4.8.2. Hidden IPv4 addresses

• By default bdvl does not hide any IPv4 addresses.
• If you like you can specify addresses to hide by putting them in the HIDDEN_IP_ADDRS list in setup.py.
  • i.e.: HIDDEN_IP_ADDRS = ['192.168.1.112', ...]
  • Leaving this list empty at setup disables this in the kit.
• Connections received from the specified addresses are hidden on the box by bdvl.
• Much like bdvl's hidden ports, you can add, edit & remove addresses from the hide_addrs file in your home directory upon logging in.
  • Each address must have a line of its own.
• When uninstalling - ./bdv uninstall - this file is removed...

4.9. Detection evasion

4.9.1. Process memory maps

• bdvl conceals the location of the rootkit, when loaded, from the outputs of process memory maps.
  • /proc/$$/maps, /proc/$$/smaps, /proc/$$/numa_maps
• Usually the rootkit's dependencies (libcrypt.so, libpcap.so) would've also been visible.
  • However the dependencies in question will also not appear... (they're hidden)
  • If this is a problem for any reason, define NO_HIDE_DEPENDENCIES in config.h.

4.9.2. Various utilities

• bbdvl hides the rootkit presence from various defined scary processes, paths & environment variables.
• The list of aforementioned processes, paths & variables can be found in setup.py.
• Essentially the rootkit will uninstall itself before forking to allow execution of something which may reveal the fact that it is installed.
• Once the process, for example, has finished doing whatever it was doing, the rootkit will reinstall itself in the parent process.
• A downside is that this requires the calling process to be root to pull this off.
  • Therefore if a regular (non-root) user tries doing something we don't really want them doing we return an insufficient permissions error.
• i.e.: Running ldd.
  • Calling ldd as a regular user will show an error.
  • This user's privileges do not suffice.
  • The calling process must have the power to uninstall & reinstall our rootkit.
  • Running ldd again with sufficient privilege will show a totally clean output.
  • This is because, during the runtime of (in this case) ldd the rootkit is not installed.
  • Upon the application exiting/returning, the parent (rootkit) process of whatever just finished running reinstalls the rootkit.

5. Other notes

• Behaviour exhibited by PATCH_DYNAMIC_LINKER can be observed by a regular user.

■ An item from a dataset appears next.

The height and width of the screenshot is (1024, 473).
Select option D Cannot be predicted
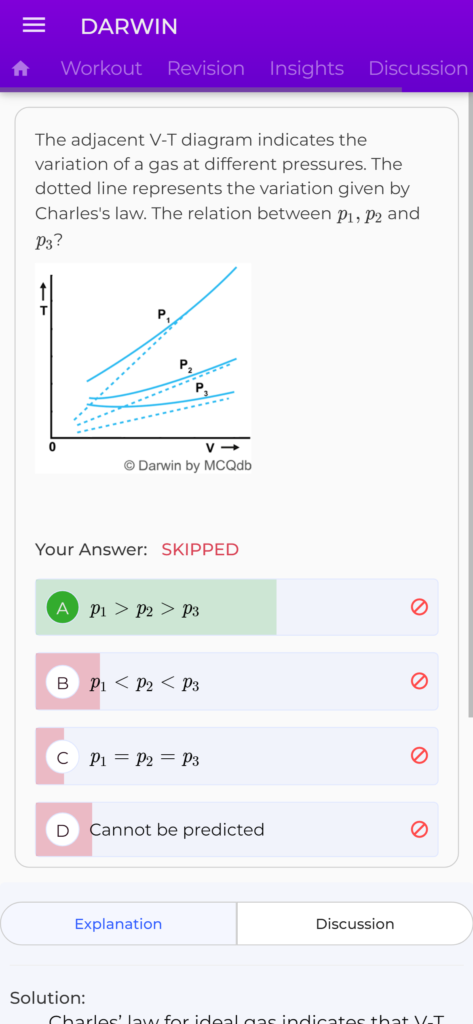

  • https://twitter.com/ForensicITGuy/status/1170149837490262016
    • find /lib*/ -name 'ld-2*.so' -exec grep '/etc/ld.so.preload' {} \;
  • Additionally if /etc/ld.so.preload seems to do nothing when written to, you know your box is infected.

• A magic ID is a bruteforcable value.

  • https://pastebin.com/rZvjDzFK
    • Depending on the system something like this could take a long time until the target ID is reached.
  • bdvl somewhat lessens the threat of something like this with the implementation of the automatic GID changer.